-- Passage shown --
- - -

Rievaulx Abbey, which was founded in 1132, was the first Cistercian abbey in the north of England and one of the great Cistercian monasteries of medieval Europe. The earliest Cistercian monastery, Waverley Abbey, Farnham in Surrey, was built in 1128. Rievaulx Abbey’s greatest importance, was during the period from 1147 to 1167, when St. Aelred was the abbot. At that time, there were 140 choir monks and 500 lay-brothers and servants. It is set in the wooded valley of the River Rye, one of the most picturesque sites in Britain and is under the protection of English Heritage.
King Henry VIII closed over 800 monasteries across England and Wales and destroyed many buildings of Rievaulx Abbey. Two hundred years later, in the 1750s, Thomas Duncombe, owner of Duncombe Park, created a terrace along a ridge overlooking the valley, giving spectacular views of the ruins through the trees. The ruins have inspired many artists and writers.

- - -

[Stored records]
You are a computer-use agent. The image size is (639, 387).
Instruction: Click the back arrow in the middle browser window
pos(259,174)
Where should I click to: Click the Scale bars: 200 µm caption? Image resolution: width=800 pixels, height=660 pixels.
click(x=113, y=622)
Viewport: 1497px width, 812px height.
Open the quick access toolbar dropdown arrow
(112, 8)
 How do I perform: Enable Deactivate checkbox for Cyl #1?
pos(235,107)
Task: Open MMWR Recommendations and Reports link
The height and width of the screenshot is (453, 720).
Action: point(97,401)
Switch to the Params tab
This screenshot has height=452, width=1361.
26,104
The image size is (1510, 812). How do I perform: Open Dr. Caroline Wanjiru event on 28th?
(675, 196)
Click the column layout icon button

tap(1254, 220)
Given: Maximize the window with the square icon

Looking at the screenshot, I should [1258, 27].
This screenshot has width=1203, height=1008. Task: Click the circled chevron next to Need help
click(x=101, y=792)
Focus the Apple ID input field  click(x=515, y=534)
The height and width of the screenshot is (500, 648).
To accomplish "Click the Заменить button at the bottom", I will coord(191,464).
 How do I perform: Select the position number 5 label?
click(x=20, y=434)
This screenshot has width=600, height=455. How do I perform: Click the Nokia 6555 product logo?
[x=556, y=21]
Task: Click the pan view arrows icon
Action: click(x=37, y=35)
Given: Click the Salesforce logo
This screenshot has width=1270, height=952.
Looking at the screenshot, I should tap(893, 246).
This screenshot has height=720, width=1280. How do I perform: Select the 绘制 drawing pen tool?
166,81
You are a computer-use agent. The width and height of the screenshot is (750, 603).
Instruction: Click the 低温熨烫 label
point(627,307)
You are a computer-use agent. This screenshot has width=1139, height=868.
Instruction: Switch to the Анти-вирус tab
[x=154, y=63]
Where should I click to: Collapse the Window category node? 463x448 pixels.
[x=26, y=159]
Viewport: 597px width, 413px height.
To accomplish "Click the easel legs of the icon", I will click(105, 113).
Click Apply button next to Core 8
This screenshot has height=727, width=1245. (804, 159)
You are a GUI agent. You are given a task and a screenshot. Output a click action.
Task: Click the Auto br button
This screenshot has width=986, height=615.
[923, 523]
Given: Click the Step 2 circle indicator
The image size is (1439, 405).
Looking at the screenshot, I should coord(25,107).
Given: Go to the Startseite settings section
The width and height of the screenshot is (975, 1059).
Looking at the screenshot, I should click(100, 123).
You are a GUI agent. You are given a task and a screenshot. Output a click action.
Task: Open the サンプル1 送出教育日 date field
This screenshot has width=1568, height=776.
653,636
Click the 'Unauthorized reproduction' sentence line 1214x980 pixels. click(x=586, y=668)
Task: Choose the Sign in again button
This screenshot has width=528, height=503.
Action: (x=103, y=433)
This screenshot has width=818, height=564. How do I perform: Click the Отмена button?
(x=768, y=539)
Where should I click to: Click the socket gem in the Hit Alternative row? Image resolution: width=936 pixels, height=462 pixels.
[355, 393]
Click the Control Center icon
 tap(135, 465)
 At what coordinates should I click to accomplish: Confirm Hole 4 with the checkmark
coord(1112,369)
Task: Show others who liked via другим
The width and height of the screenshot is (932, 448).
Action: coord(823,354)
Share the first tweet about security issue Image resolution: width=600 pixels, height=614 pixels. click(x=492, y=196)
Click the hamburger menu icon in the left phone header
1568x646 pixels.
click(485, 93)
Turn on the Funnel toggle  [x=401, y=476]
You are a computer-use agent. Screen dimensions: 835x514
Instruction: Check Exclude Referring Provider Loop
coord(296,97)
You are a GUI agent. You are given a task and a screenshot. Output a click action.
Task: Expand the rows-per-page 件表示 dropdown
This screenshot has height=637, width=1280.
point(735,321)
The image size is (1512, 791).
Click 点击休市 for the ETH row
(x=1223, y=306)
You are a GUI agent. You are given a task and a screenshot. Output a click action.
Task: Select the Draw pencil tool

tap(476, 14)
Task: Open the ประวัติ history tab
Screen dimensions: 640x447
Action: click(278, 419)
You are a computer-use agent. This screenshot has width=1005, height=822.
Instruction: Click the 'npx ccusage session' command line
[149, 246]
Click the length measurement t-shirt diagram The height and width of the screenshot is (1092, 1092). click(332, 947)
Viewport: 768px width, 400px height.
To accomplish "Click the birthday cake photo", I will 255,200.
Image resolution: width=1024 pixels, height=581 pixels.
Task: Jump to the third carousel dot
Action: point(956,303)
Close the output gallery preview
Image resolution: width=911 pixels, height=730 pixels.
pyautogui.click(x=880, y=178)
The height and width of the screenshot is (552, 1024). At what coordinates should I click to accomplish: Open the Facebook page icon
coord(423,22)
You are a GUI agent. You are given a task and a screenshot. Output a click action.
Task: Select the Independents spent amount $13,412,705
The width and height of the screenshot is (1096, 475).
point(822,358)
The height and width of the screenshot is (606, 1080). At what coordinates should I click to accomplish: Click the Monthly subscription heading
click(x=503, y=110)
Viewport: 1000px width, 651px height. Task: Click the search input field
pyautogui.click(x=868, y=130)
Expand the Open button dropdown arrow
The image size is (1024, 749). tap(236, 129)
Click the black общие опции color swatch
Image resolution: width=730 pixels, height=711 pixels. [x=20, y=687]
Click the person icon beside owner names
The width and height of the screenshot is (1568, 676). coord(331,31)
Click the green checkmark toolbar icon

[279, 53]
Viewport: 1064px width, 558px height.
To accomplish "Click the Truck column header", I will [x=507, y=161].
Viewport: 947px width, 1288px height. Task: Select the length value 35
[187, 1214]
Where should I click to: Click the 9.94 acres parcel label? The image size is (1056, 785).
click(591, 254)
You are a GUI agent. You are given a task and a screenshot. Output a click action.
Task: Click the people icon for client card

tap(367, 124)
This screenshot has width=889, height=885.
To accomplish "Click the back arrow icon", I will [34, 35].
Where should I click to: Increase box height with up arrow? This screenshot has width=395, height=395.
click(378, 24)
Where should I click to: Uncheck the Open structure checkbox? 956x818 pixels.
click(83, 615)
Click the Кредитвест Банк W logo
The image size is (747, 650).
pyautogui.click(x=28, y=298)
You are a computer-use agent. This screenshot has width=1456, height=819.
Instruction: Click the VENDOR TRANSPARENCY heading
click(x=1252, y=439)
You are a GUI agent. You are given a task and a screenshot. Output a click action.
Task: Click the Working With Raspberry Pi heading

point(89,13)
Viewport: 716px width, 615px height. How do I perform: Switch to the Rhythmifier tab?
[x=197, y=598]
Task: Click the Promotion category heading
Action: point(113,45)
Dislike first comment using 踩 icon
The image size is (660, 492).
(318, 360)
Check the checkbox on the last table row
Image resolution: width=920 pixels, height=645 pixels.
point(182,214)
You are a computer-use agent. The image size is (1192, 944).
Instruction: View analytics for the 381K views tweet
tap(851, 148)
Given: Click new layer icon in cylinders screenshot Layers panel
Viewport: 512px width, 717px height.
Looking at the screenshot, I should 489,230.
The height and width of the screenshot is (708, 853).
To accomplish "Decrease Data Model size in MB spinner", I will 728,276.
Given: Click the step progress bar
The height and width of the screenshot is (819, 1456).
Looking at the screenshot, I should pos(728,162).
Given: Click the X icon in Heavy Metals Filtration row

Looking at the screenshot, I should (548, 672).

- - -

-- To do --
**A.** Reproduce word for word the stretch of the Rievaulx Abbey passage from "Rievaulx Abbey, which" through "of English Heritage.".
**B.** Resume the account of Rievaulx Abbey after its final sentence and carry it further.

-- Results for each task --
**A.**
Rievaulx Abbey, which was founded in 1132, was the first Cistercian abbey in the north of England and one of the great Cistercian monasteries of medieval Europe. The earliest Cistercian monastery, Waverley Abbey, Farnham in Surrey, was built in 1128. Rievaulx Abbey’s greatest importance, was during the period from 1147 to 1167, when St. Aelred was the abbot. At that time, there were 140 choir monks and 500 lay-brothers and servants. It is set in the wooded valley of the River Rye, one of the most picturesque sites in Britain and is under the protection of English Heritage.

**B.**
Although much of the Abbey is ruined, the eastern parts of the church stand almost to their original full height. Here, monks spent five hours each day in prayer, thanksgiving and praise of God. The western part of the church served the lay-brothers. They were a class of men who were probably illiterate and did heavy manual work to support the monastic economy. Rievaulx Abbey was mainly built from sandstone, which came from local quarries, with some imported stone for ornamental purposes brought from further afield.
The monastery provided a source of medical help for the local community. The sick were looked after in three separate infirmary buildings. Monks were tended to east of the main cloister, lay-brothers in the inner court and those from the local community, just outside the great gatehouse. Only the monks’ infirmary survives.